» **Required action**
Transcribe the records below line by line, exactly as they read.

Records contained in a dataset:
------------------------------------------------------------------------

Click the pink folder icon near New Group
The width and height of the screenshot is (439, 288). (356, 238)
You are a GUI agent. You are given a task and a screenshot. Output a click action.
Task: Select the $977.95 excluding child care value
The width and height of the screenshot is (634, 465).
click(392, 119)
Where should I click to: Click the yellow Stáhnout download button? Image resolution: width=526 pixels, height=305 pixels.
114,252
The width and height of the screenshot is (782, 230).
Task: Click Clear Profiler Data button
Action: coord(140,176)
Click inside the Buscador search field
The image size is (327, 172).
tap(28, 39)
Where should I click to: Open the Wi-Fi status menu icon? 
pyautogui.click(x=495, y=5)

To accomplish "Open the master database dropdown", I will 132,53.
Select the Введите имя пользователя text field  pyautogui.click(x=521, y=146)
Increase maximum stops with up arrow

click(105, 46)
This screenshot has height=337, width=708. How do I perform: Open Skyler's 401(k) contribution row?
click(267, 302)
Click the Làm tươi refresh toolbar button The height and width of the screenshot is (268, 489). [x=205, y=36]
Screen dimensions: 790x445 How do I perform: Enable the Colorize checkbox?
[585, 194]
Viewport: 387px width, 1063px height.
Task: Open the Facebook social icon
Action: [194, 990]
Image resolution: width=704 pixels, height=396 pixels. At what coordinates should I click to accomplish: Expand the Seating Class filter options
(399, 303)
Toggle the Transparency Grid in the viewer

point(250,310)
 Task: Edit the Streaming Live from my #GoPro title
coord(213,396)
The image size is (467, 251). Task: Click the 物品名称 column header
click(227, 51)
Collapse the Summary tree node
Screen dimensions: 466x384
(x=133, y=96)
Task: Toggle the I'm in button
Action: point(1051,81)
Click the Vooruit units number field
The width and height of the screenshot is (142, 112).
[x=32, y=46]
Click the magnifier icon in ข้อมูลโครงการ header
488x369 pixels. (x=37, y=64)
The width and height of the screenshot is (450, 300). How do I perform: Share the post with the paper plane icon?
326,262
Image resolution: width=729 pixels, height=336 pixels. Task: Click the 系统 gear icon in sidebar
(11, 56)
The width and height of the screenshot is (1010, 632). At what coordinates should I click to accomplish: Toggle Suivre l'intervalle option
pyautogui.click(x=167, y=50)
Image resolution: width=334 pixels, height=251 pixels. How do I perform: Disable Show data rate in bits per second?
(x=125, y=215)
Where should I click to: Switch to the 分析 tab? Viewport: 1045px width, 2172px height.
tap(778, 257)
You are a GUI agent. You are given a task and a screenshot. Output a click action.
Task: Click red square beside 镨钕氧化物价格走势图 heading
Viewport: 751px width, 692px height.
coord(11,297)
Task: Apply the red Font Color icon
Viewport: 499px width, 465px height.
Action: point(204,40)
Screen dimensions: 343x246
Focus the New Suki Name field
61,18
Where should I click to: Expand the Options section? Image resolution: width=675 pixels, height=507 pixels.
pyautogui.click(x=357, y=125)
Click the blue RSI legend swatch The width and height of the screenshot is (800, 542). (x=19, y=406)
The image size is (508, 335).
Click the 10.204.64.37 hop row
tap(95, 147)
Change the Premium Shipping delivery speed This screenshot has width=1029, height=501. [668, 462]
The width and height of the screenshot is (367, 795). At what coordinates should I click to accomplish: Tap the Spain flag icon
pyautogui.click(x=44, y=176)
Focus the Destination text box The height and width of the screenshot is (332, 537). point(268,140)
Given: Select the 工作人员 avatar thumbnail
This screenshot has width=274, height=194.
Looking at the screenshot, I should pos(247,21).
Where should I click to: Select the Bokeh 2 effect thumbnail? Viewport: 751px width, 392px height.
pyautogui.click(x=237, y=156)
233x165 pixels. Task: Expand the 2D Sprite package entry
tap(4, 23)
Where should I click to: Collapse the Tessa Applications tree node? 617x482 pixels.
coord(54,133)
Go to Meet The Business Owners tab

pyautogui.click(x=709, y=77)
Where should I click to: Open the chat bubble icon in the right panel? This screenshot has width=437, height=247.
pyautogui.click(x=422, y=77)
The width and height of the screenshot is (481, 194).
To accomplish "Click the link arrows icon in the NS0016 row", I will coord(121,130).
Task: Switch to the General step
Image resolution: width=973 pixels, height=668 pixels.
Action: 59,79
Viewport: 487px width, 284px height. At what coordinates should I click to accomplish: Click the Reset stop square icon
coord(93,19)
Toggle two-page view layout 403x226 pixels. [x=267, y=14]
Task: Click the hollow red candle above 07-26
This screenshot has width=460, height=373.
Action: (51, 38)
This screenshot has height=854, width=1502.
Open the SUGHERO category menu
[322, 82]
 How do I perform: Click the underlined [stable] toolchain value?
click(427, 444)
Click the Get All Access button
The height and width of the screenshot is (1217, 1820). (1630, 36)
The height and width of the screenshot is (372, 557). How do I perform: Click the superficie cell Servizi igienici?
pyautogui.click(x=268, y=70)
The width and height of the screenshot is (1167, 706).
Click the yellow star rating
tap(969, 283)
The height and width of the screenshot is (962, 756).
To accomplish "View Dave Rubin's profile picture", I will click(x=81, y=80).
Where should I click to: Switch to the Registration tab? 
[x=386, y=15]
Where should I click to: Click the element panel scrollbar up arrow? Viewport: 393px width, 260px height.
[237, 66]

------------------------------------------------------------------------

» **Solution to the exercise**
Click the pink folder icon near New Group
The width and height of the screenshot is (439, 288). (356, 238)
You are a GUI agent. You are given a task and a screenshot. Output a click action.
Task: Select the $977.95 excluding child care value
The width and height of the screenshot is (634, 465).
click(392, 119)
Where should I click to: Click the yellow Stáhnout download button? Image resolution: width=526 pixels, height=305 pixels.
114,252
The width and height of the screenshot is (782, 230).
Task: Click Clear Profiler Data button
Action: coord(140,176)
Click inside the Buscador search field
The image size is (327, 172).
tap(28, 39)
Where should I click to: Open the Wi-Fi status menu icon? 
pyautogui.click(x=495, y=5)

To accomplish "Open the master database dropdown", I will 132,53.
Select the Введите имя пользователя text field  pyautogui.click(x=521, y=146)
Increase maximum stops with up arrow

click(105, 46)
This screenshot has height=337, width=708. How do I perform: Open Skyler's 401(k) contribution row?
click(267, 302)
Click the Làm tươi refresh toolbar button The height and width of the screenshot is (268, 489). [x=205, y=36]
Screen dimensions: 790x445 How do I perform: Enable the Colorize checkbox?
[585, 194]
Viewport: 387px width, 1063px height.
Task: Open the Facebook social icon
Action: [194, 990]
Image resolution: width=704 pixels, height=396 pixels. At what coordinates should I click to accomplish: Expand the Seating Class filter options
(399, 303)
Toggle the Transparency Grid in the viewer

point(250,310)
 Task: Edit the Streaming Live from my #GoPro title
coord(213,396)
The image size is (467, 251). Task: Click the 物品名称 column header
click(227, 51)
Collapse the Summary tree node
Screen dimensions: 466x384
(x=133, y=96)
Task: Toggle the I'm in button
Action: point(1051,81)
Click the Vooruit units number field
The width and height of the screenshot is (142, 112).
[x=32, y=46]
Click the magnifier icon in ข้อมูลโครงการ header
488x369 pixels. (x=37, y=64)
The width and height of the screenshot is (450, 300). How do I perform: Share the post with the paper plane icon?
326,262
Image resolution: width=729 pixels, height=336 pixels. Task: Click the 系统 gear icon in sidebar
(11, 56)
The width and height of the screenshot is (1010, 632). At what coordinates should I click to accomplish: Toggle Suivre l'intervalle option
pyautogui.click(x=167, y=50)
Image resolution: width=334 pixels, height=251 pixels. How do I perform: Disable Show data rate in bits per second?
(x=125, y=215)
Where should I click to: Switch to the 分析 tab? Viewport: 1045px width, 2172px height.
tap(778, 257)
You are a GUI agent. You are given a task and a screenshot. Output a click action.
Task: Click red square beside 镨钕氧化物价格走势图 heading
Viewport: 751px width, 692px height.
coord(11,297)
Task: Apply the red Font Color icon
Viewport: 499px width, 465px height.
Action: point(204,40)
Screen dimensions: 343x246
Focus the New Suki Name field
61,18
Where should I click to: Expand the Options section? Image resolution: width=675 pixels, height=507 pixels.
pyautogui.click(x=357, y=125)
Click the blue RSI legend swatch The width and height of the screenshot is (800, 542). (x=19, y=406)
The image size is (508, 335).
Click the 10.204.64.37 hop row
tap(95, 147)
Change the Premium Shipping delivery speed This screenshot has width=1029, height=501. [668, 462]
The width and height of the screenshot is (367, 795). At what coordinates should I click to accomplish: Tap the Spain flag icon
pyautogui.click(x=44, y=176)
Focus the Destination text box The height and width of the screenshot is (332, 537). point(268,140)
Given: Select the 工作人员 avatar thumbnail
This screenshot has width=274, height=194.
Looking at the screenshot, I should pos(247,21).
Where should I click to: Select the Bokeh 2 effect thumbnail? Viewport: 751px width, 392px height.
pyautogui.click(x=237, y=156)
233x165 pixels. Task: Expand the 2D Sprite package entry
tap(4, 23)
Where should I click to: Collapse the Tessa Applications tree node? 617x482 pixels.
coord(54,133)
Go to Meet The Business Owners tab

pyautogui.click(x=709, y=77)
Where should I click to: Open the chat bubble icon in the right panel? This screenshot has width=437, height=247.
pyautogui.click(x=422, y=77)
The width and height of the screenshot is (481, 194).
To accomplish "Click the link arrows icon in the NS0016 row", I will coord(121,130).
Task: Switch to the General step
Image resolution: width=973 pixels, height=668 pixels.
Action: 59,79
Viewport: 487px width, 284px height. At what coordinates should I click to accomplish: Click the Reset stop square icon
coord(93,19)
Toggle two-page view layout 403x226 pixels. [x=267, y=14]
Task: Click the hollow red candle above 07-26
This screenshot has width=460, height=373.
Action: (51, 38)
This screenshot has height=854, width=1502.
Open the SUGHERO category menu
[322, 82]
 How do I perform: Click the underlined [stable] toolchain value?
click(427, 444)
Click the Get All Access button
The height and width of the screenshot is (1217, 1820). (1630, 36)
The height and width of the screenshot is (372, 557). How do I perform: Click the superficie cell Servizi igienici?
pyautogui.click(x=268, y=70)
The width and height of the screenshot is (1167, 706).
Click the yellow star rating
tap(969, 283)
The height and width of the screenshot is (962, 756).
To accomplish "View Dave Rubin's profile picture", I will click(x=81, y=80).
Where should I click to: Switch to the Registration tab? 
[x=386, y=15]
Where should I click to: Click the element panel scrollbar up arrow? Viewport: 393px width, 260px height.
[237, 66]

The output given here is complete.